The St. Catharines Collegiate grad heads to Tokyo coming off a bronze medal in the 5,000 metres at the 2019 World Athletics Championships in Doha, Qatar, and a bronze medal this past June in a 5,000-metre race at Diamond League event in Florence, Italy. He will be competing for Canada in both the 5,000 and 10,000 metres.
“My goals and my intentions are to go for gold and that is what I have been gearing up for for a long, long, time,” the three-time St. Catharines Athlete of the Year said. “I feel like I am one of the players to do that and I am in the medal hunt, for sure, in both events.”
The 2018 Commonwealth Games silver medalist in the 5,000 and 10,000 metres knows it won’t be easy.

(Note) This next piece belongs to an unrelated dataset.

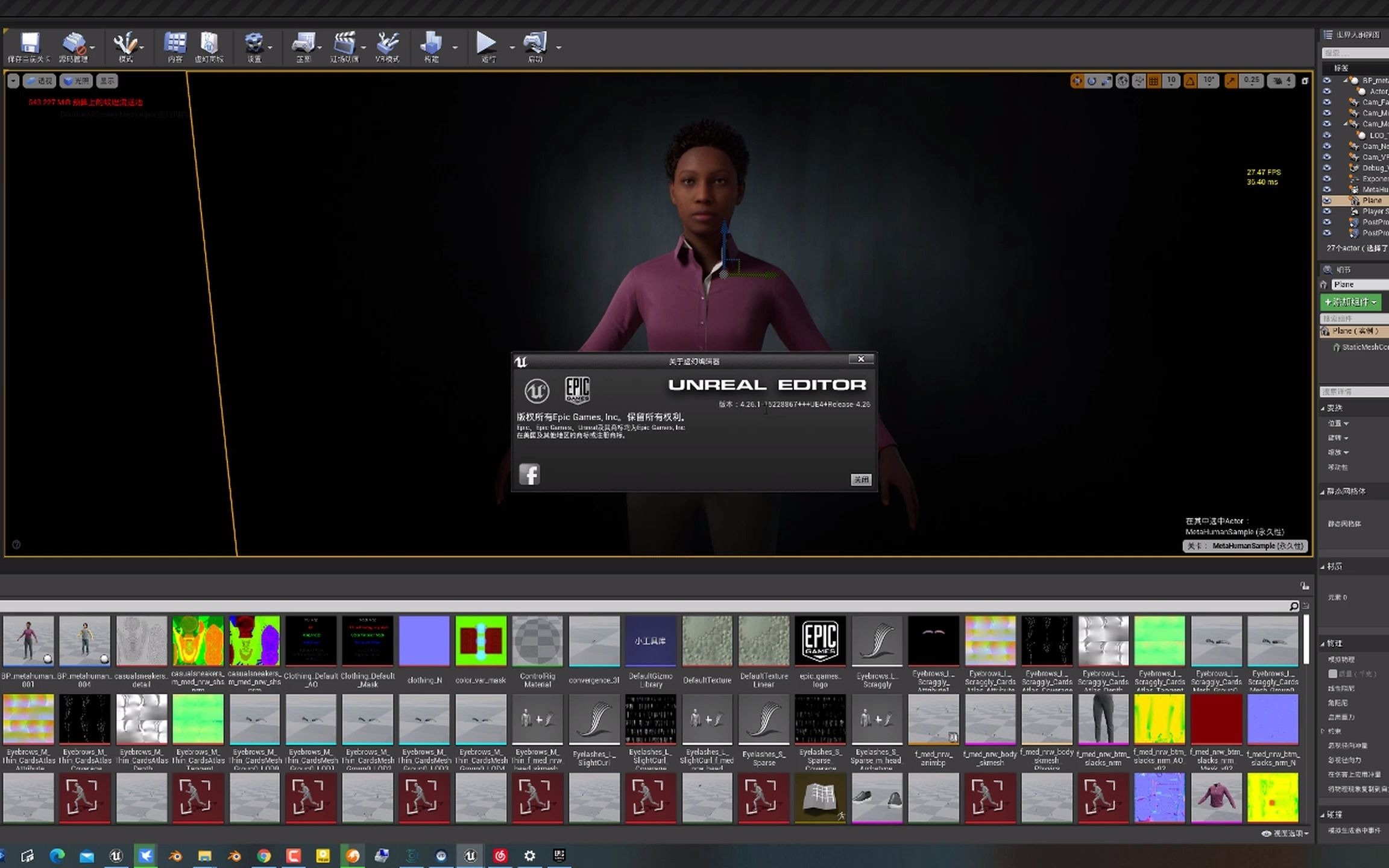Toggle visibility eye for Plane actor
The image size is (1389, 868).
pyautogui.click(x=1327, y=201)
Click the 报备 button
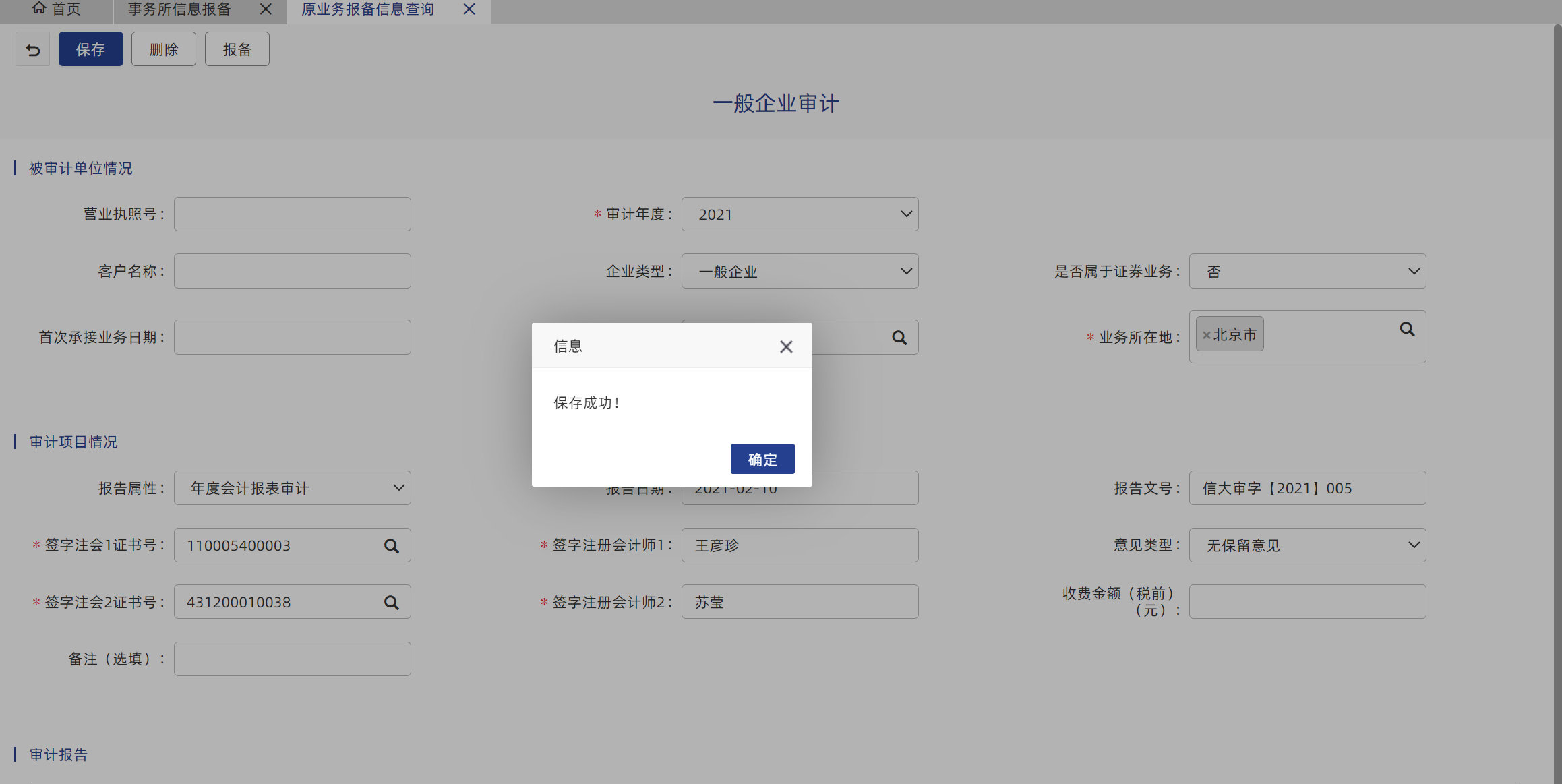This screenshot has width=1562, height=784. [237, 50]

“It’s going to be tough and there are a lot of key players but I feel like the expectation for me is that I want to get a medal. I want gold if possible.”
The Bowerman Track Club member believes his past Olympic experiences will help in Tokyo.
“I know what it is like and I’ve been there and done it. It is not something to celebrate for me. The one thing for me is that I have been looking forward to performing at the highest level and being on the podium. That is what I celebrate and I am excited about.”
Becoming an Olympian never grows old for Ahmed.
“It is an honour and it is the one per cent of the one per cent. In the 5,000 metres, the individuals who made it are 24 or 25 of the best in the world,” said the seven-time All-American at Wisconsin. “To be among that is amazing. When I look back to when I started in the sport way back in 2005 and 2006 in the early OFSAA (Ontario Federation of School Athletic Associations) days and my Grade 9 year at Collegiate, it is something that I dreamed about.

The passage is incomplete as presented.